Каждое утро, проснувшись, все становились на молитву благодарности за новый день и прожитую ночь. До вечера они говорили друг другу чудные слова, а вечером проводили собрание. Раньше он никогда не был свидетелем этих сборищ и всегда избегал всего, что было связано с верой и жизнью праведной. Сейчас Леонид, будем честными, тоже не был благосклонен ко всему, что делали его соратники, но выбора у него другого не было. Он даже понадеялся, что возрастающее негодование и злость помогут ему вернуть прежнюю непроницаемость. Особенно Садовский чувствовал кипящую лаву внутри себя, когда Моховы, няня и Юра непреклонно и верно молились. Молитва их была о нём, о Леониде. Все помыслы были напрасны. Не получалось уже ему всё так, как он бы захотел.
Леонид видел мир в доме, доброту сердечную и заботу. Ни слова обиды, гнева или упрека. Он никогда не знал о такой жизни и не верил, что таковая, в принципе, реальна. Садовский понимал, что это не театр, это всё взаправду, и правда пугала его.
Первые дни для Тихона были особенно тяжелы, но понемногу ему становилось лучше.
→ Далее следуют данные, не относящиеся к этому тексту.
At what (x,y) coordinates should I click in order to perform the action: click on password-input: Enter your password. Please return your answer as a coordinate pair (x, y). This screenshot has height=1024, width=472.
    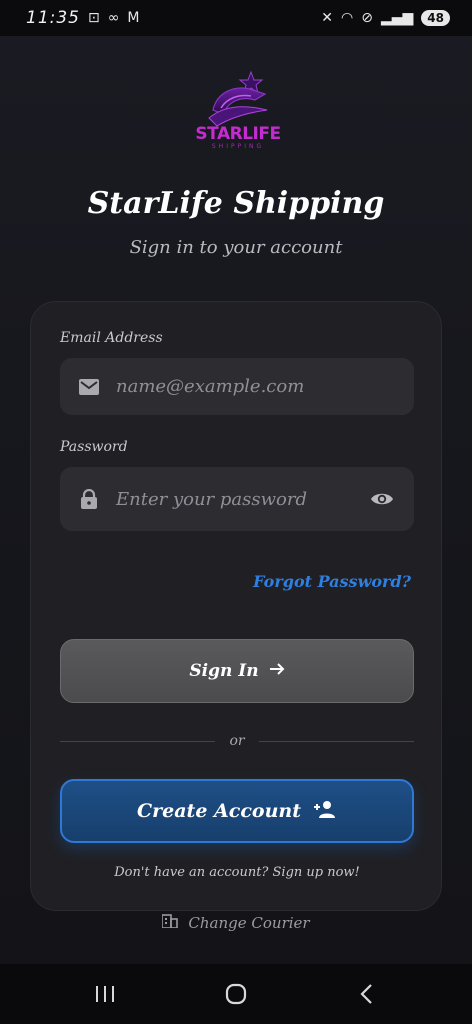
    Looking at the image, I should click on (242, 500).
Он это ощущал и боялся, боялся и не знал, что с ним происходит. Внутри- пустота, которая не даёт ему покоя и жаждет быть заполненной до краёв. Но чем заполнять, если всё разрушено?
Лиза провозилась над ним целый час. Она снова обработала раны (водка как раз пригодилась), перевязала их и дала больному настойку. Марья Петровна, тем временем собрала Юру и вышла с ним на свежий воздух. Роман и Саша кололи дрова.
Леонид ни на что не смотрел, ни на что не обращал внимания. Он был в своих мыслях, глядя только прямо перед собой, в потолок.
— Ну, давай, рассказывай про своего Бога, — выцедил Садовский Лизе, будто бы делая одолжение.